> EXTRACTED DATA
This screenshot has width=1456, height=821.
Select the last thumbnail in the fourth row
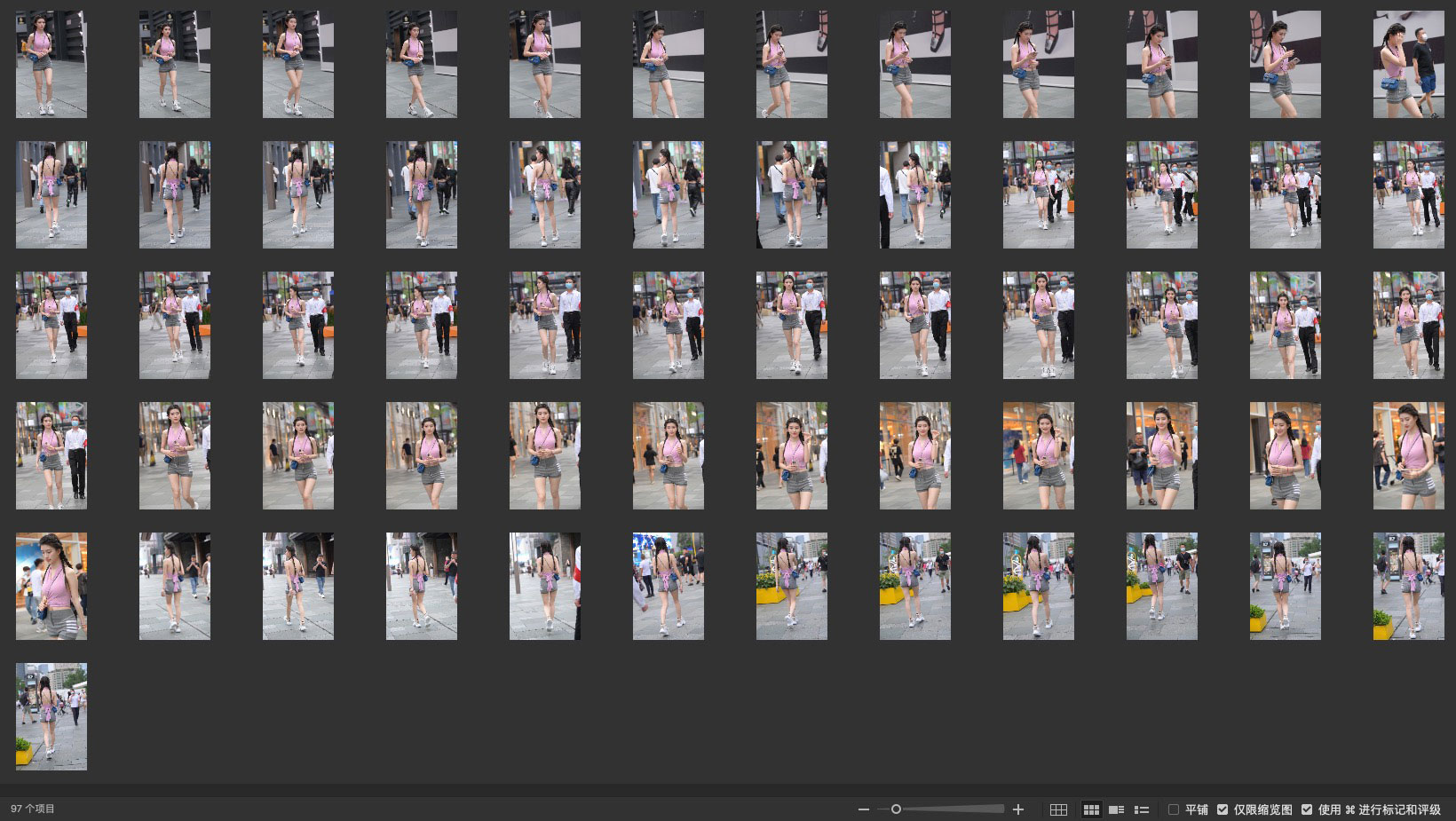tap(1408, 455)
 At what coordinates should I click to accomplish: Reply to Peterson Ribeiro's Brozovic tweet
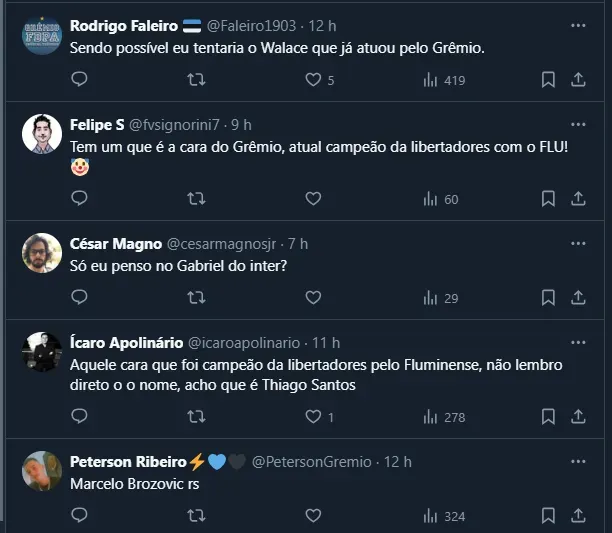click(80, 515)
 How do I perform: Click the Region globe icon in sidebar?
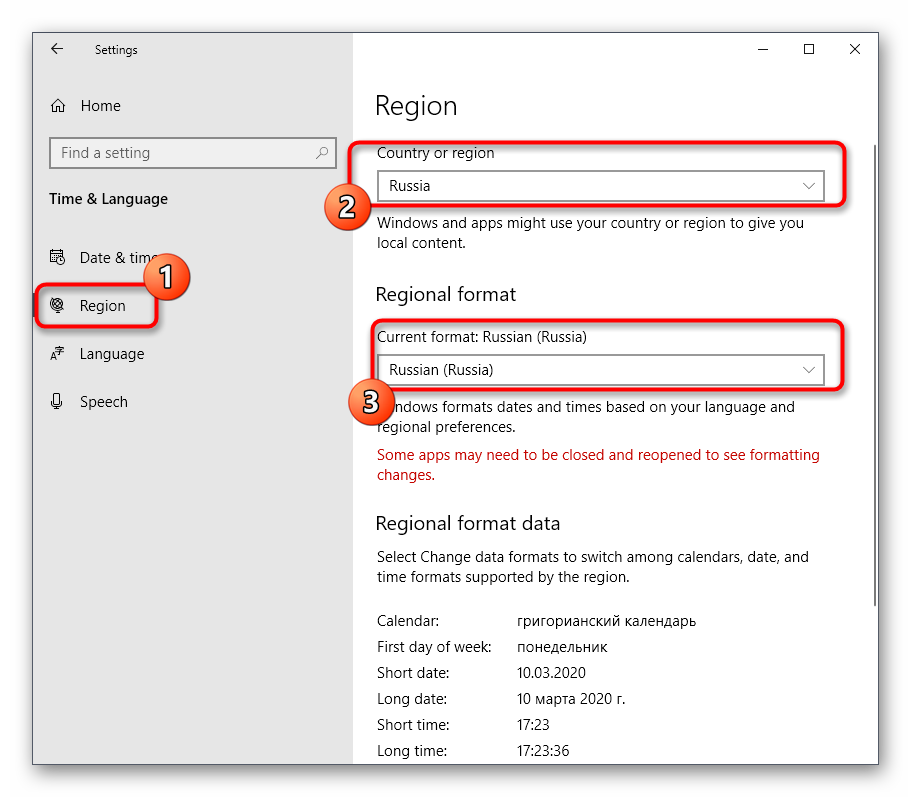click(58, 306)

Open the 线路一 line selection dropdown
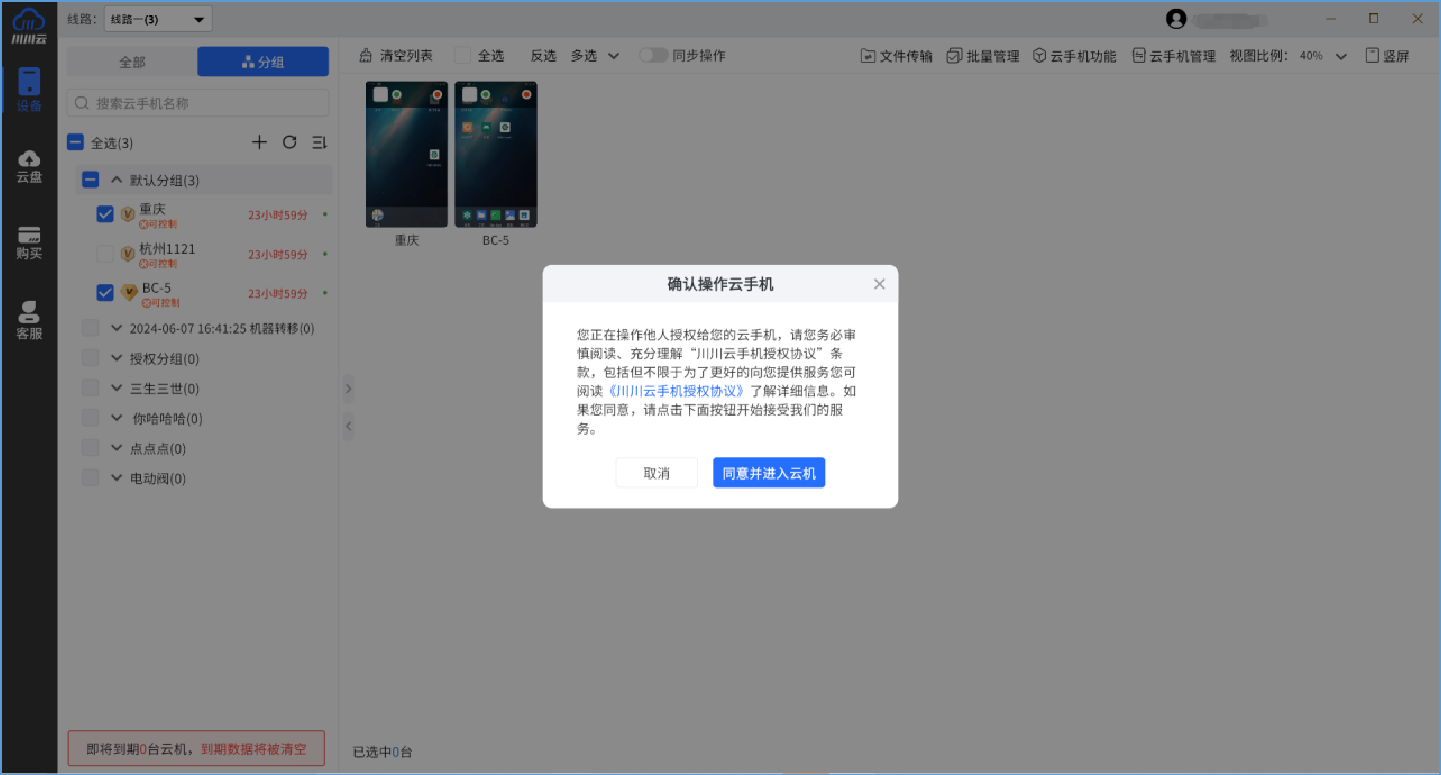click(157, 17)
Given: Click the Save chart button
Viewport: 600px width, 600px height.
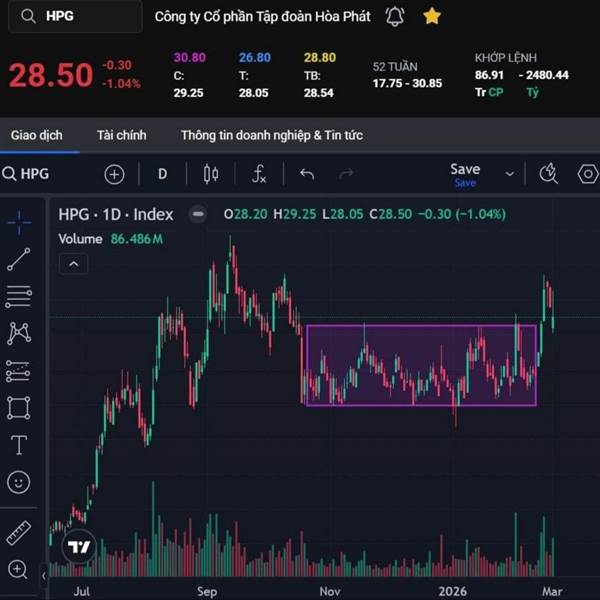Looking at the screenshot, I should point(465,172).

> TASK DIRECTIONS
In the data above, find the line containing "Select the last thumbnail in the fourth row"; from there, please write out each line through the end, exactly, with the pictures omitted.

> RESULT
Select the last thumbnail in the fourth row
tap(1408, 455)
 At what coordinates should I click to accomplish: Reply to Peterson Ribeiro's Brozovic tweet
click(80, 515)
 How do I perform: Click the Region globe icon in sidebar?
click(58, 306)

Open the 线路一 line selection dropdown
click(157, 17)
Given: Click the Save chart button
Viewport: 600px width, 600px height.
Looking at the screenshot, I should point(465,172).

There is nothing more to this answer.